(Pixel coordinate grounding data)
□ □ □ □ □ □ □

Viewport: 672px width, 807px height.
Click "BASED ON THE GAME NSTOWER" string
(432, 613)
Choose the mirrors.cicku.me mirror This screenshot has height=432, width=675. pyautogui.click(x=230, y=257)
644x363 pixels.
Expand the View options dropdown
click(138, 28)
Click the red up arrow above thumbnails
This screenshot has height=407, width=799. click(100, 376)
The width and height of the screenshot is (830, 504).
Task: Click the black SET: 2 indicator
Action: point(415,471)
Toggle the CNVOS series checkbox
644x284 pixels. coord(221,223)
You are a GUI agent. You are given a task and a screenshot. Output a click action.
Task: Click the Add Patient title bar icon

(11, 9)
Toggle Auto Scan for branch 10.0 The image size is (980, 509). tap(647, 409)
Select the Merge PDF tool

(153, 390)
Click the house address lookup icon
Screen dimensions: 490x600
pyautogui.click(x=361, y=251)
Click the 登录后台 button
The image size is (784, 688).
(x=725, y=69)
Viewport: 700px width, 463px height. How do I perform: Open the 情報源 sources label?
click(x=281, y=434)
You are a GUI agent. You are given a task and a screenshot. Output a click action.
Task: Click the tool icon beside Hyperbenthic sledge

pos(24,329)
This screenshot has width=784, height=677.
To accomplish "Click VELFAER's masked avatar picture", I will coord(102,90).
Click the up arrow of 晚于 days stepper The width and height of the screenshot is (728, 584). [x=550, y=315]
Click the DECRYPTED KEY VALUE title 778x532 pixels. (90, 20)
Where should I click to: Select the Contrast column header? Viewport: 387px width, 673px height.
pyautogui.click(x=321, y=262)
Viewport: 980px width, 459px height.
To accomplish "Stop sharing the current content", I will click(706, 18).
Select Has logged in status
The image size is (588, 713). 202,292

□ □ □ □ □ □ □

WHAT TO DO: Lines from the one containing "Screen dimensions: 490x600" through the last line of the records, both included, are the only ones to print, each exactly as it is.

REPLY TO THE EXERCISE:
Screen dimensions: 490x600
pyautogui.click(x=361, y=251)
Click the 登录后台 button
The image size is (784, 688).
(x=725, y=69)
Viewport: 700px width, 463px height. How do I perform: Open the 情報源 sources label?
click(x=281, y=434)
You are a GUI agent. You are given a task and a screenshot. Output a click action.
Task: Click the tool icon beside Hyperbenthic sledge

pos(24,329)
This screenshot has width=784, height=677.
To accomplish "Click VELFAER's masked avatar picture", I will coord(102,90).
Click the up arrow of 晚于 days stepper The width and height of the screenshot is (728, 584). [x=550, y=315]
Click the DECRYPTED KEY VALUE title 778x532 pixels. (90, 20)
Where should I click to: Select the Contrast column header? Viewport: 387px width, 673px height.
pyautogui.click(x=321, y=262)
Viewport: 980px width, 459px height.
To accomplish "Stop sharing the current content", I will click(706, 18).
Select Has logged in status
The image size is (588, 713). 202,292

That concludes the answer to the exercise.